= Problems to work on =
A - In the help text on logs and the task manager, why does the walkthrough have you clear the logs before reproducing an error? Answer in one to three sentences.
B - Continue the help text on logs and the task manager after its last sentence.

Refresh – reloads log files from disk.
Clear logs – empties all four log files after confirmation (cannot be undone).
Example walkthrough: Clear logs before reproducing an error
Open Tools → Logs.
Click Clear logs and confirm.
Reproduce the problem once.
Click Refresh – only new lines appear, easier to share with support.
Task manager
Full process overview with CPU, RAM, thread, and handle data. Header shows totals for CPU, memory, and process count. The integrated task manager the list appears quickly via WMI pre-load; CPU values and detail fields are filled in the background afterward.
Performance details
From the sparkline cards or toolbar you open a separate window (CPU, memory, disk, network, GPU, startup apps) with axis labels, 60-second history and per-core or per-volume mini charts. Startup apps can be enabled/disabled like Windows Task Manager.

= Recorded information =
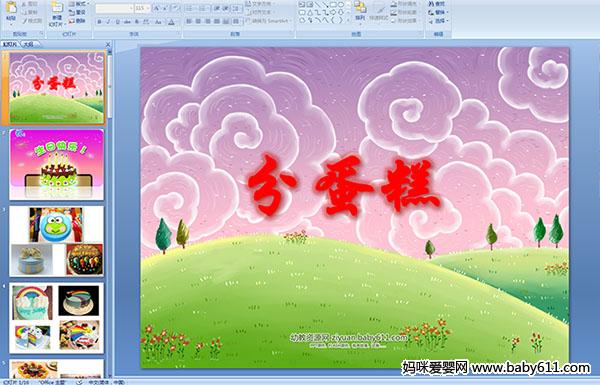Toggle Bold formatting
This screenshot has width=600, height=385.
(99, 22)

= Responses per task =
A - After the logs are cleared and the problem is reproduced once, clicking Refresh shows only the new lines. That makes the logs easier to share with support.

B -
Actions
End task / End process tree
Suspend / Resume (single process or tree)
Switch to, Restart
Copy PID, path, command line; open location; properties
Details & history
Bottom panel: detail fields for the selected process and live CPU/RAM charts. Refresh and Export CSV in the header.
System report
Click System report in the main window header to open this window with a full HTML report of your hardware.
Contents
CPU, RAM, motherboard – model, cores, clocks and more
GPUs & drives – all detected graphics cards and storage devices
Current sensors – live values at the time of creation
Recent alerts – when stored in the database
Save report exports the HTML file to a location of your choice – useful for support requests or documentation.
Edit threshold
Dialog to adjust warning and critical values for a single sensor type. Lower is worse for sensors where low values are problematic (e.g. voltage).
OK applies the change to the tools list – use Save thresholds there to persist.
Report error
Appears after unexpected errors. Details are saved locally in the error log file.
Send anonymized crash report – Transmitted to SensorPulse via HTTPS (no mail client).
Always send automatically / Never send – Persistent preference for future errors.
Optional comment describes what you were doing.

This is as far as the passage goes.